EXERCISE REQUIREMENTS:
Only one stretch of the listing below is wanted. Give it again exactly, from the line with "You are a GUI" through the line with "Task: Click the first star in Marcos's rating".

Top of EXTRACTED RECORDS

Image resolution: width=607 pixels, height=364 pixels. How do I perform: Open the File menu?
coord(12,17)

Bottom of EXTRACTED RECORDS
Top of EXTRACTED RECORDS

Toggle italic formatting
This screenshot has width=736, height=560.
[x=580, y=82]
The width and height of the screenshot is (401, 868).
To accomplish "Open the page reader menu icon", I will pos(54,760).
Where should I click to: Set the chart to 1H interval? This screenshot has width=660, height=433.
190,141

Bottom of EXTRACTED RECORDS
Top of EXTRACTED RECORDS

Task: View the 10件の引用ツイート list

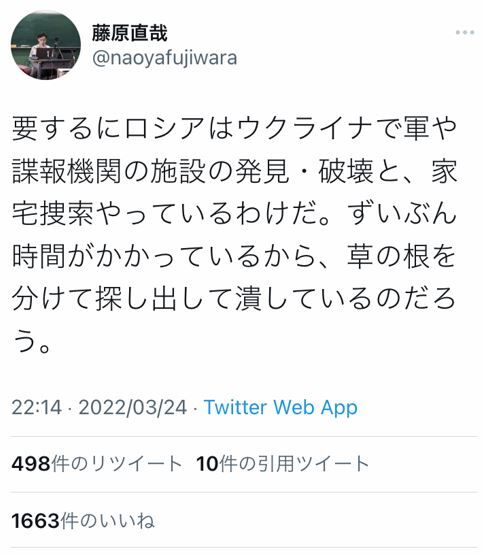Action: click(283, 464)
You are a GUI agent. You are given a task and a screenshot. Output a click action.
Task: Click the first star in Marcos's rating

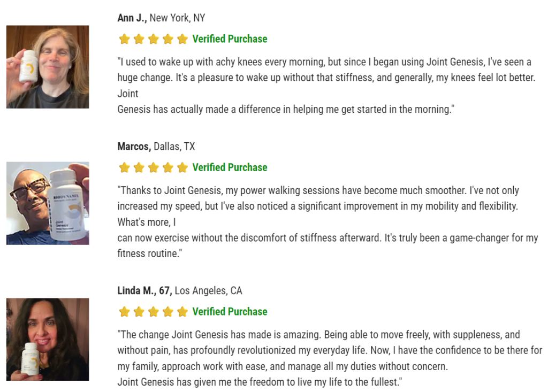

Bottom of EXTRACTED RECORDS

REPLY TO THE TASK:
You are a GUI agent. You are given a task and a screenshot. Output a click action.
Task: Click the first star in Marcos's rating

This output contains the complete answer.